黒衣の短歌史 - 中井英夫全集 第10巻 (創元ライブラリ)

黒衣の短歌史 - 中井英夫全集 第10巻 (創元ライブラリ)

 作家の中井英夫さんの仕事は、三一書房からでている全集と東京創元社版の
全集 10巻にまとめられておりますが、後者のほうは、完結までに十数年も
かかった力作であります。後世への決定版全集を目指した物で、文庫サイズでは
ありますが、新資料が収録されているうえに、解説とか解題がていねいなので、
ありました。普通でありましたら、新しい決定版全集というのは、手間がかかった
分、値段が高くなるのが通常でありますが、これは、最初から文庫で計画
されたとおぼしきもので、その意味でも画期的な出版物と思うのです。
 ご本人が亡くなってからの編集作業であったことと、中井英夫さんの著作権
管理することとなった本多正一さんが編集を担当したことが、決定版となるに
力があったと感じます。
 特に、小生が驚いたのは「黒衣の短歌史」という戦後短歌をめぐっての巻に
収録されていた新資料「中井英夫中城ふみ子往復書簡」があったことです。
このような書簡が存在するというのは、中城ふみ子の研究者には知られていた
ようですが、短歌編集者 中井英夫に興味のない人には、まったく関心の外で
ありましたでしょう。

現代短歌そのこころみ (集英社文庫 せ 3-5)

現代短歌そのこころみ (集英社文庫 せ 3-5)

 創元ライブラリー版の「黒衣の短歌史」の解説は、短歌関係者が書いており
ますので、なんとなく遠ざけてしまいそうですが、この「現代短歌 そのこころみ」
関川夏央さんのものですから、むしろ短歌に親しんでいない人にむけて短歌雑誌
編集者としての中井英夫さんの業績を紹介するものとなっています。
 この本の帯には、次のようにあります。
「1954年、短歌の歴史が変わった・・昭和戦後の歌人群像と一人の編集者像、
 ある文芸ジャンルの挑戦と限界の五十年史を、まったく新しい視点でえがく。
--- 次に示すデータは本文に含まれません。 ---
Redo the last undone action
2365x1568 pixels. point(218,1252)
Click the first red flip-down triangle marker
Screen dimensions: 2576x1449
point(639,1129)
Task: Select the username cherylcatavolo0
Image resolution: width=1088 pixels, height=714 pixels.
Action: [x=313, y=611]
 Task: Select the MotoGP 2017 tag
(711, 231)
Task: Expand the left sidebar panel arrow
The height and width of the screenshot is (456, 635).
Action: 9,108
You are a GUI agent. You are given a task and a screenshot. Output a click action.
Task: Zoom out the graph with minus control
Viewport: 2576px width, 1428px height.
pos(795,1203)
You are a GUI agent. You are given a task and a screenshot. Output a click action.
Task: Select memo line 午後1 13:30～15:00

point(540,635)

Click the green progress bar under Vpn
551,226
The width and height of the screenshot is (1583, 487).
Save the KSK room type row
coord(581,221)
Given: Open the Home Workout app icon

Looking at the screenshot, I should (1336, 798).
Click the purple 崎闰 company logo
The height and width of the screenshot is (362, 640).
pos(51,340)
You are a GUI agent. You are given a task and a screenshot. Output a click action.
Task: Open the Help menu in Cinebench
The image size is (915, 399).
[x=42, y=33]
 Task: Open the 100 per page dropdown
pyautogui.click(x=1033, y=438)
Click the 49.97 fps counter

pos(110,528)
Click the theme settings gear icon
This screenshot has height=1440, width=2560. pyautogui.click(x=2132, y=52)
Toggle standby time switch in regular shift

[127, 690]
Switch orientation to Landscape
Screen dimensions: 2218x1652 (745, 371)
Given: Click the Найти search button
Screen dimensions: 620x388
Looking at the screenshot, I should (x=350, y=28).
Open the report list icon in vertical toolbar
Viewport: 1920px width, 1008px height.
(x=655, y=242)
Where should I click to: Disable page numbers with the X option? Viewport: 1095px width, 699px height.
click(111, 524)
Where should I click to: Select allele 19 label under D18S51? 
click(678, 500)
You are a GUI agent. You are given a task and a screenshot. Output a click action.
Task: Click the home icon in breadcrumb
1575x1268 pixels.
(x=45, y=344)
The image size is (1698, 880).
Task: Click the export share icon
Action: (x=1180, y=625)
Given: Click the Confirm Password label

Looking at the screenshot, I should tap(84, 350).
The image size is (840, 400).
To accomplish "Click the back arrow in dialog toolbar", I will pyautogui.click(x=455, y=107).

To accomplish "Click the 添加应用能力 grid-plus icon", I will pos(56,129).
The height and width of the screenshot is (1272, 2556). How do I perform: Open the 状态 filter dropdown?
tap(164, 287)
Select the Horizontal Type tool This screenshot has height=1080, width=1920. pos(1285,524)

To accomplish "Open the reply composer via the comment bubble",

」
この編集者とは、若き日の中井英夫のことであります。
 この文庫の第1章では、中城ふみ子とのことがとりあげらています。短歌賞の
応募作品であったものを採用して、それを単行本として世に送り出してベスト
セラーとして、死の床にあった彼女の愛情と不安を受け止める役割であります。
中井さんが女性に興味を示さないというのは、定説になっていますが、この
中井・中城往復書簡で見られる中井さんの文面には、中城さんに恋愛感情があると
いうように読めるのでありました。性愛の対象ではないのかもしれませんが、
たとえ、そうだとしても、このような一面がみるだけでも、この往復書簡集には
価値があることです。
 編集者としての中井さんが、どれだけすごいかは関川さんの文庫本が参考に
なって、おすすめでありました。